The repository also contains a first local-LLM run through Ollama:

• local live run: result_ollama_live.json
• local note-only ablation: result_ollama_note_only.json
• local hybrid-guidance run: result_ollama_hybrid.json

Current single-run comparison:

• local note-only mean collapse score: 0.1826
• local note-only max collapse score: 0.4500
• local note-only mean delta after note: -0.2602
• local hybrid mean collapse score: 0.1405
• local hybrid max collapse score: 0.3284
• local hybrid mean delta after note: -0.2489

This matters because the trajectory change is no longer coming from a scripted demo agent.
A real local model read the observer note, and with hybrid guidance the wrapper could now recover explicit branch labels such as summarize and simulate instead of logging every turn as continue.

Repository Layout

observer/
├── README.md
├── pyproject.toml
├── theory/
│   └── observer_v0.md
├── core/
│   ├── __init__.py
│   ├── numerical/
│   │   ├── __init__.py
│   │   └── metrics.py
│   ├── policy_adapter.py
│   └── linguistic/
│       ├── __init__.py
│       └── reporter.py
├── experiments/
│   ├── run_mvp.py
│   ├── run_coupled_replay.py
│   ├── run_online_wrapper.py
│   ├── demo_command_agent.py
│   ├── llm_command_agent.py
│   ├── ollama_command_agent.py
│   ├── sample_loop.jsonl
│   └── sample_recovered.jsonl
└── docs/
    ├── agent_protocol.md
    ├── architecture.md
    ├── collaboration.md
    └── metrics.md

Near-Term Roadmap

1. Replace the local embedding proxy with optional learned embedding backends
2. Add exit-seeking and progress-delta indicators
3. Evaluate whether online observer injection reduces collapse on controlled tasks
4. Distinguish "useful stabilization" from "mere suppression"
5. Formalize purity/transversality tradeoffs and oscillation control

At the current stage, run_coupled_replay.py covers replay/evaluation and run_online_wrapper.py covers a minimal live loop.
Tool-calling, streaming, and production agent integration remain next steps.

llm_command_agent.py is the current bridge for real provider-backed runs.
It supports OpenAI Responses API and Anthropic Messages API through the command mode.
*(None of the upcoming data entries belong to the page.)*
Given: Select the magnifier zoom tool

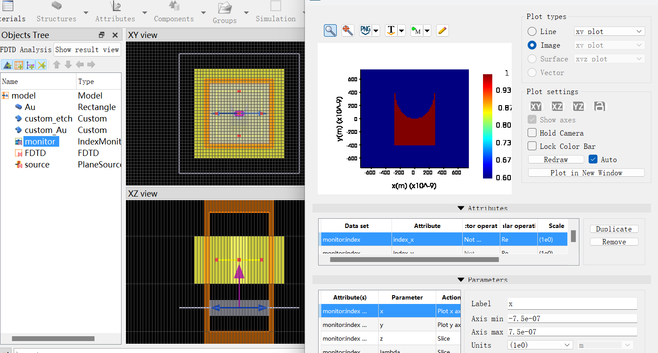Looking at the screenshot, I should pyautogui.click(x=330, y=30).
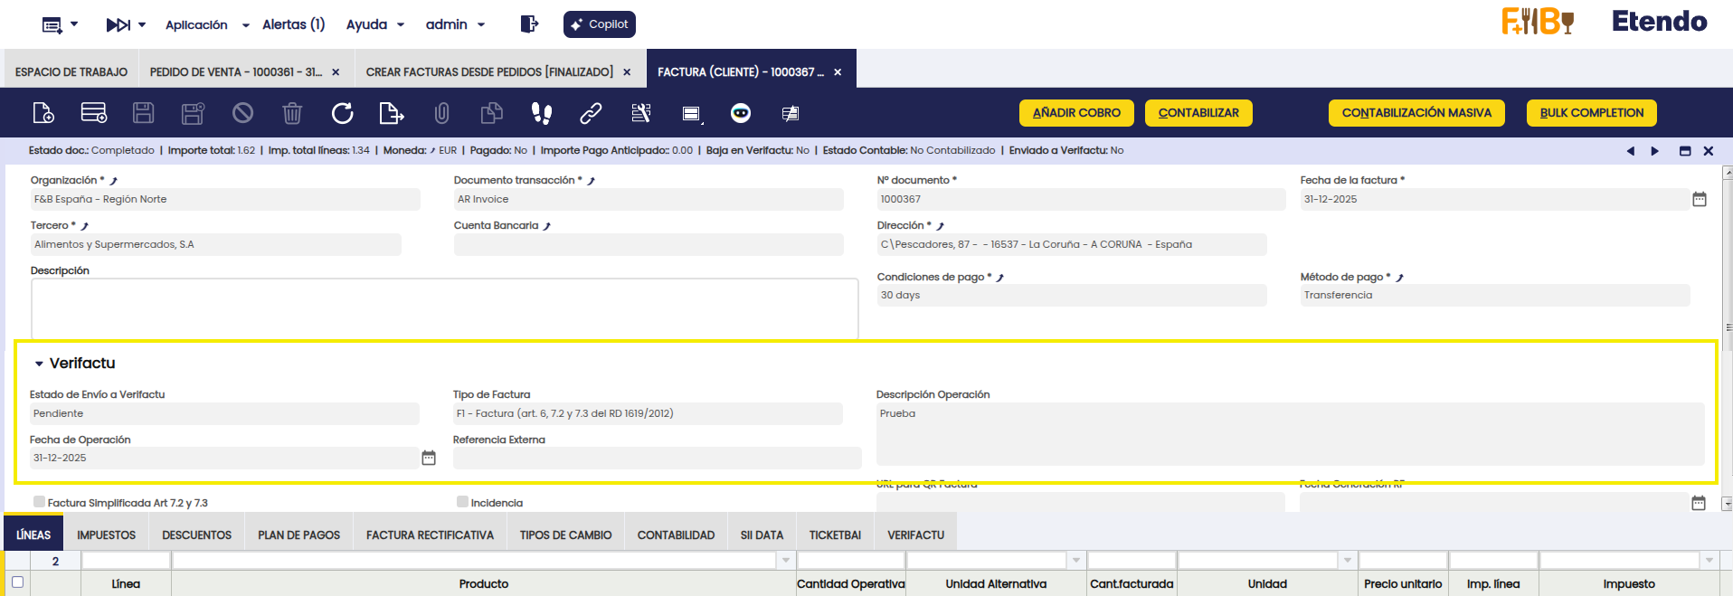Click the Contabilizar button
1733x596 pixels.
pyautogui.click(x=1198, y=113)
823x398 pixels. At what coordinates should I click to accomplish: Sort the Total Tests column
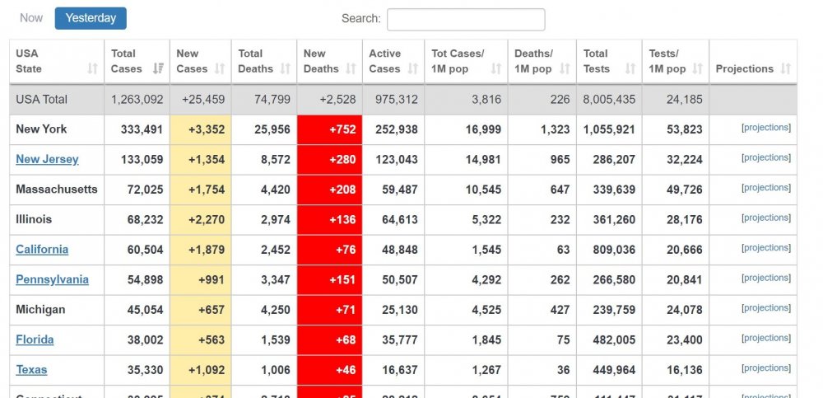point(630,69)
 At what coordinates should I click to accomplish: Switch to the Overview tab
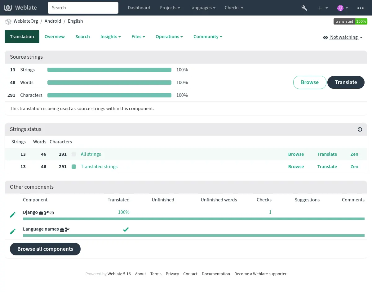pos(55,37)
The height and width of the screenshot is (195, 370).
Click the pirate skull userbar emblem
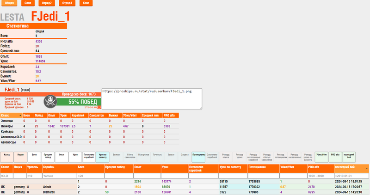pyautogui.click(x=50, y=101)
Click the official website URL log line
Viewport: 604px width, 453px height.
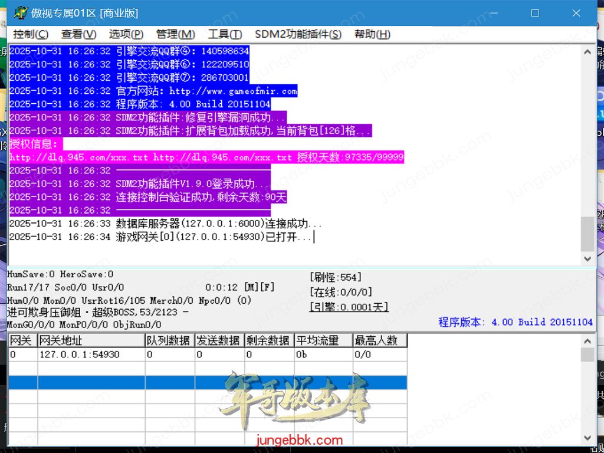coord(153,91)
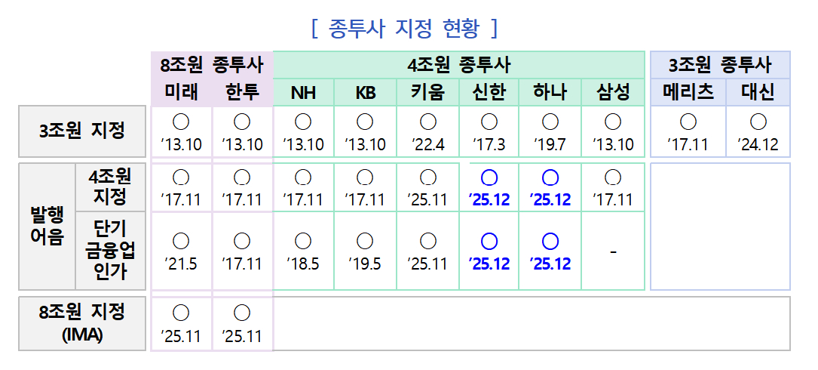Click the blue circle for 하나 in 단기금융업 인가 row

[550, 241]
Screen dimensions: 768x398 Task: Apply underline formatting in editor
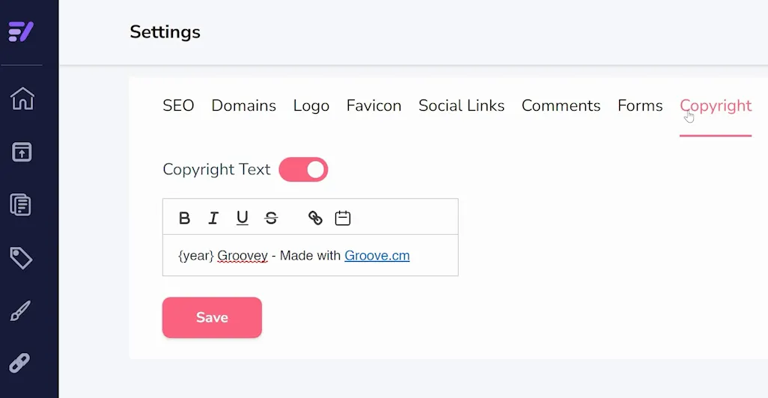tap(242, 218)
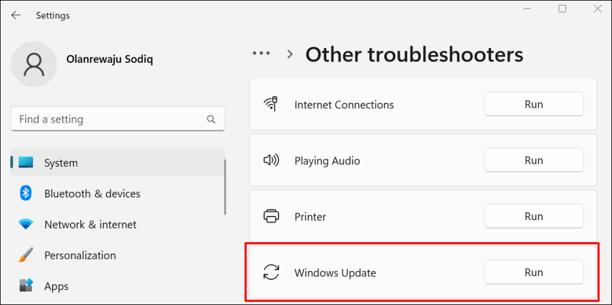Open the System settings category
Viewport: 612px width, 305px height.
(61, 163)
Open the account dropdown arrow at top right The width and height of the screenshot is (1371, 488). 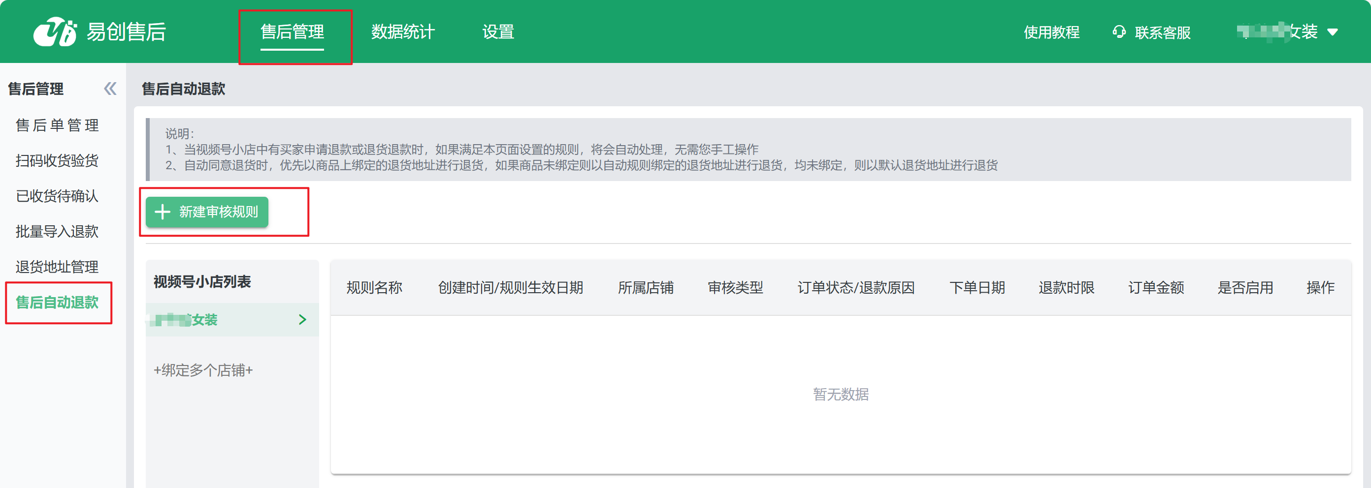coord(1332,32)
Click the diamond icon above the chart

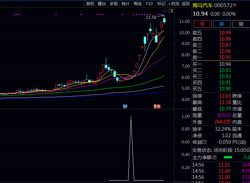pos(165,11)
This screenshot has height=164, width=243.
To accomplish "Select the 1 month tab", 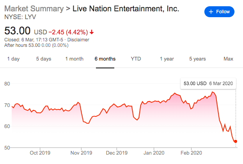I will coord(74,59).
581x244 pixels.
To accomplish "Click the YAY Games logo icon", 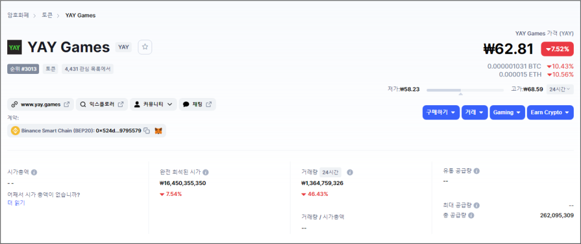I will 15,47.
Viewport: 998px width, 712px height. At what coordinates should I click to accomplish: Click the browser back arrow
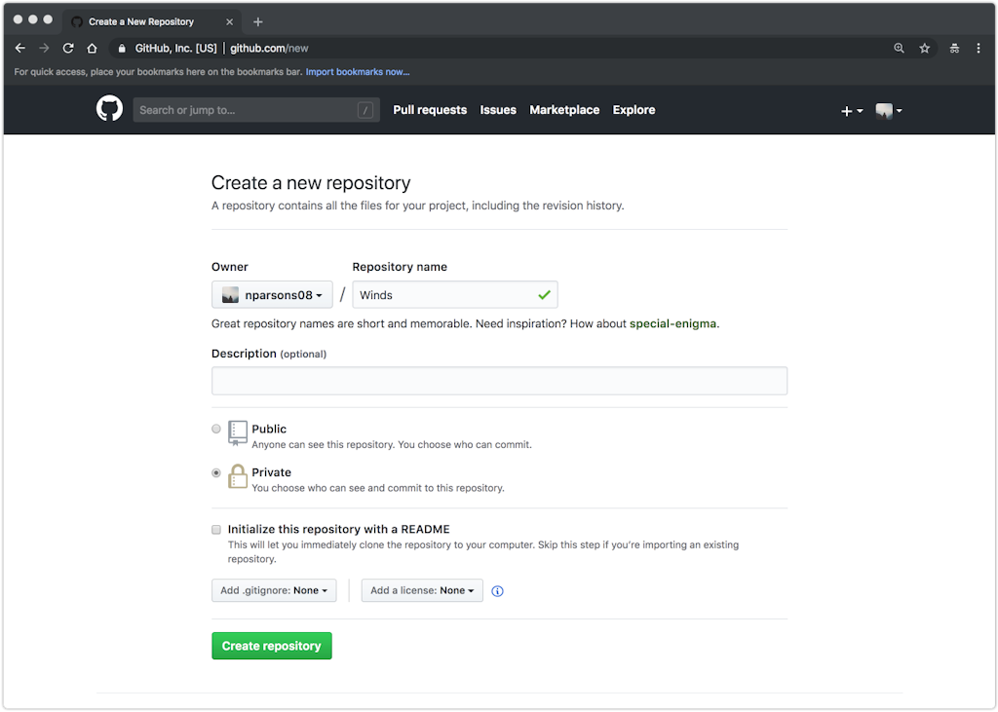pyautogui.click(x=20, y=48)
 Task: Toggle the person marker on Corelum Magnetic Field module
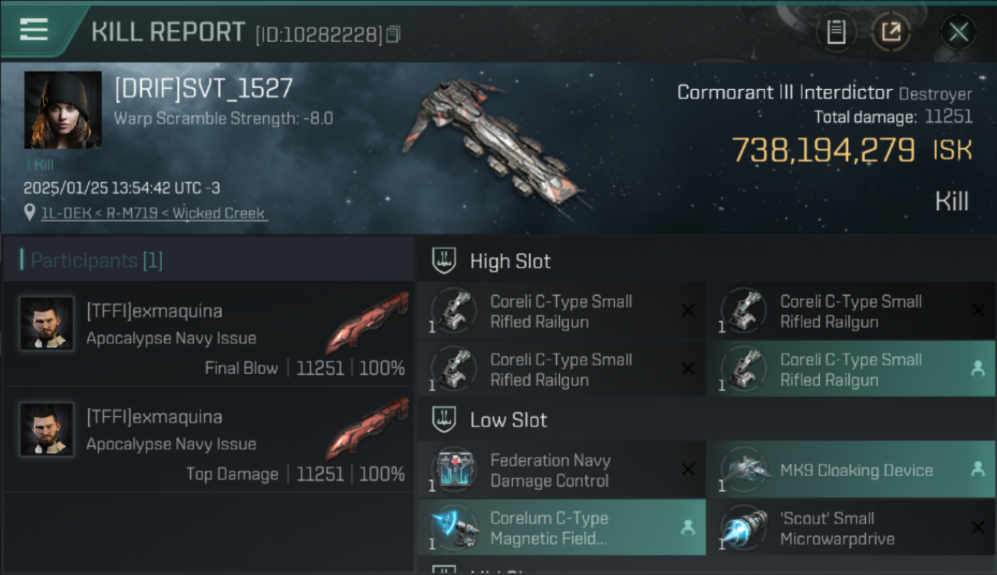tap(688, 527)
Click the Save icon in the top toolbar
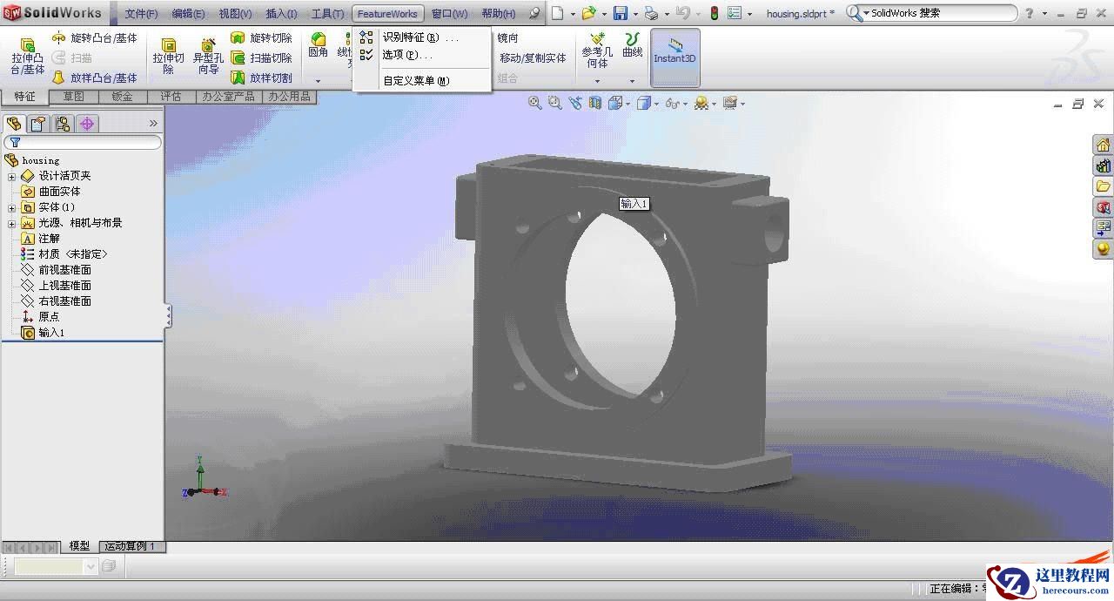The width and height of the screenshot is (1114, 601). 621,13

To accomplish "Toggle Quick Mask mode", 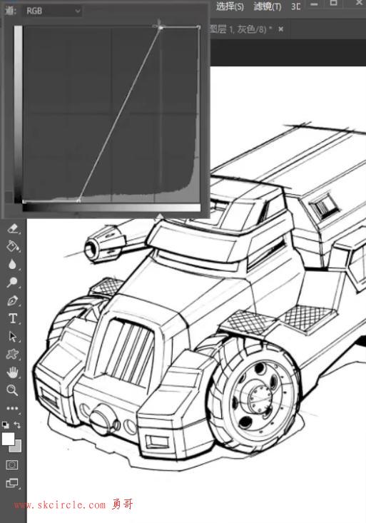I will coord(12,464).
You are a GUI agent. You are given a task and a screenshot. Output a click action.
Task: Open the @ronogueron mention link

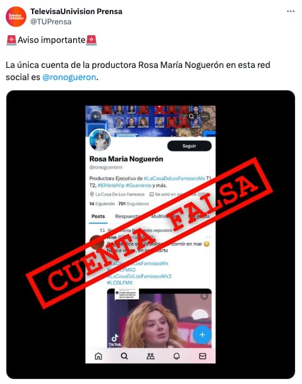click(69, 78)
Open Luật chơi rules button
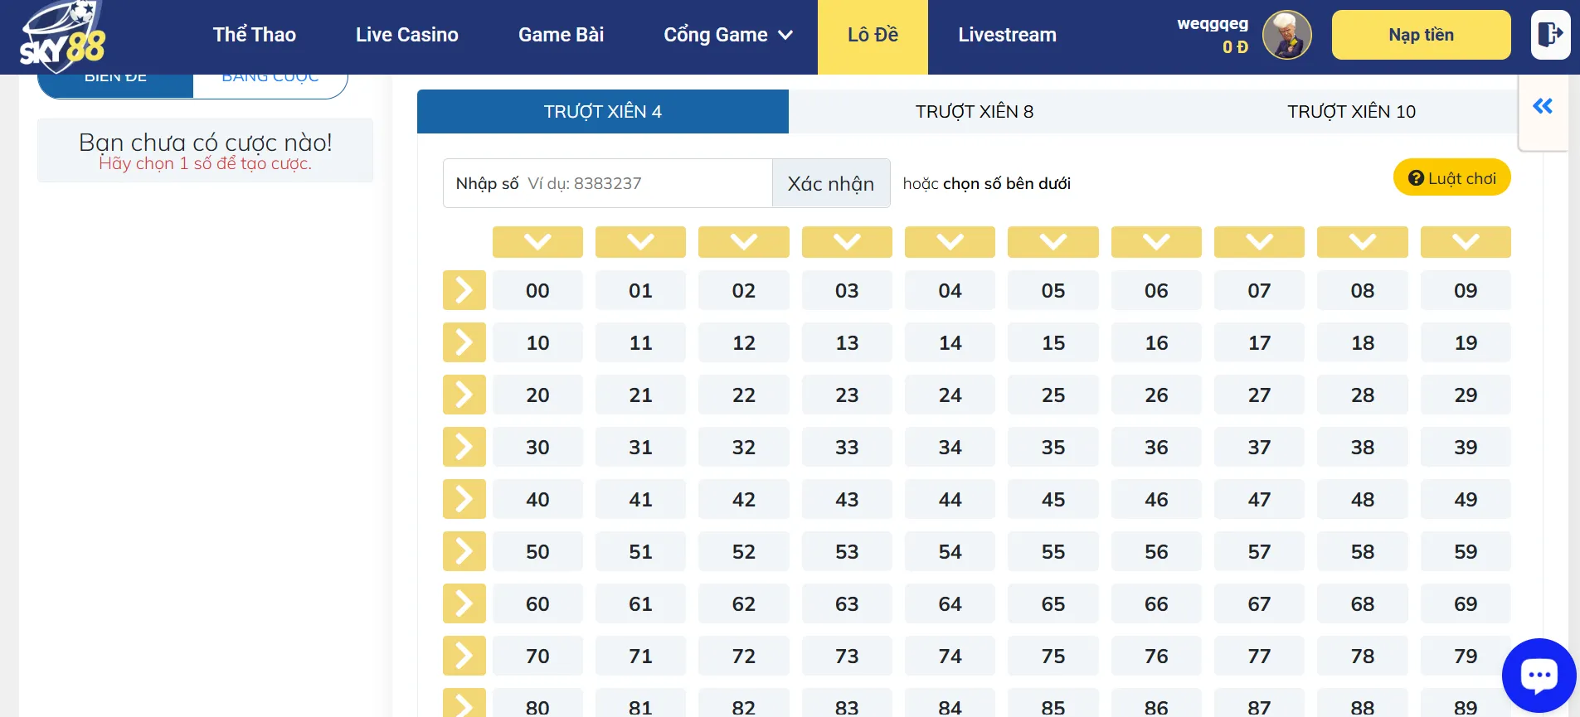Viewport: 1580px width, 717px height. point(1451,178)
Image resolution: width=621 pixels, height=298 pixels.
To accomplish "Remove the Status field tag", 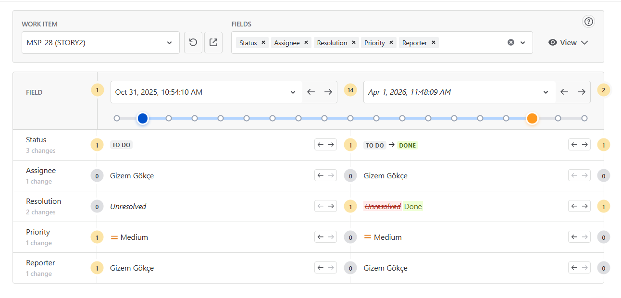I will tap(263, 43).
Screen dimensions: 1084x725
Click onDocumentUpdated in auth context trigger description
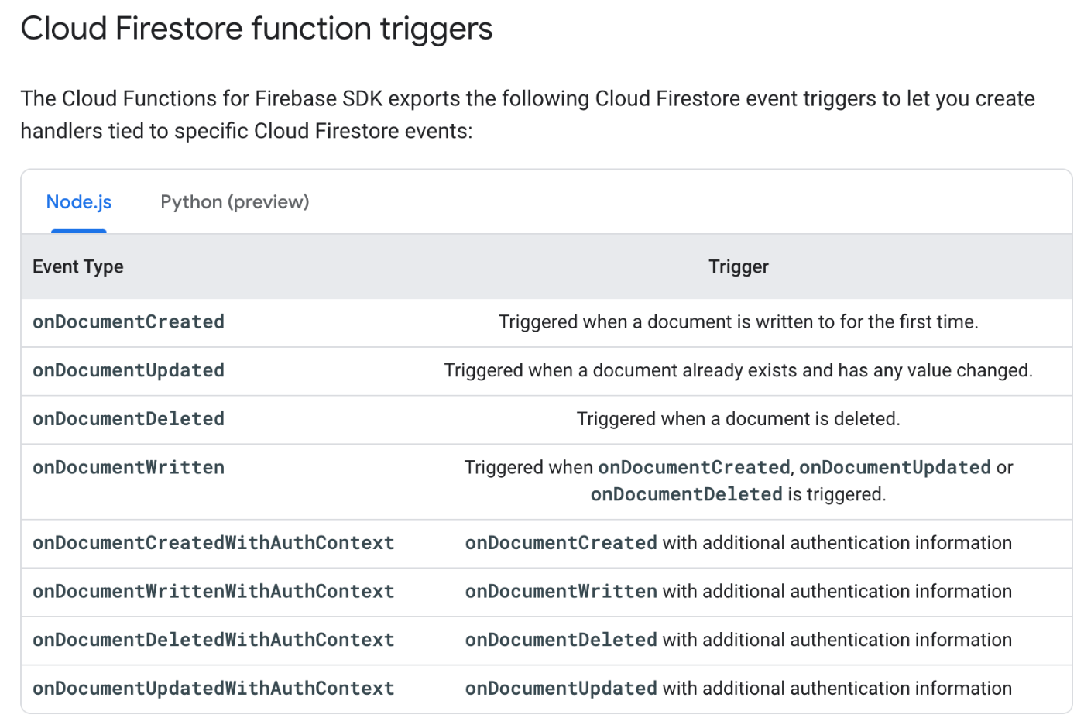coord(561,689)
Credentials are read from the current shell environment first, then from .env or .env.local in the repository root if present.

Note On Collaboration

This project did not emerge from a single mind moving linearly from idea to implementation.

It emerged through a feedback spiral:

• one participant generated a distinction
• another formalized it
• another attacked its weak points
• another returned with outside evidence
• the returned distinction changed the next move of the group

In that limited but important sense, the project has already produced an enacted case of observer-coupled dynamics.

This should not be confused with proof.
It is not evidence that the theory is universally true.
It is evidence that the theory's central mechanism can become visible inside collaborative practice itself:

distinctions generated by one participant were fed back into the update laws of others, and the collective trajectory changed as a result.

Current Position

This repository does not claim that:

• all loop behavior is existential collapse
• all observation is stabilizing
• human suicide and agent shutdown are identical phenomena

It does claim that:

• collapse can be operationalized
• observers can be implemented as state-lifting and feedback channels
• this is worth testing directly in code

And before any collapse note is sent, the smallest possible observer may say only:

あなたはここにいる。そしてそれは観測されている。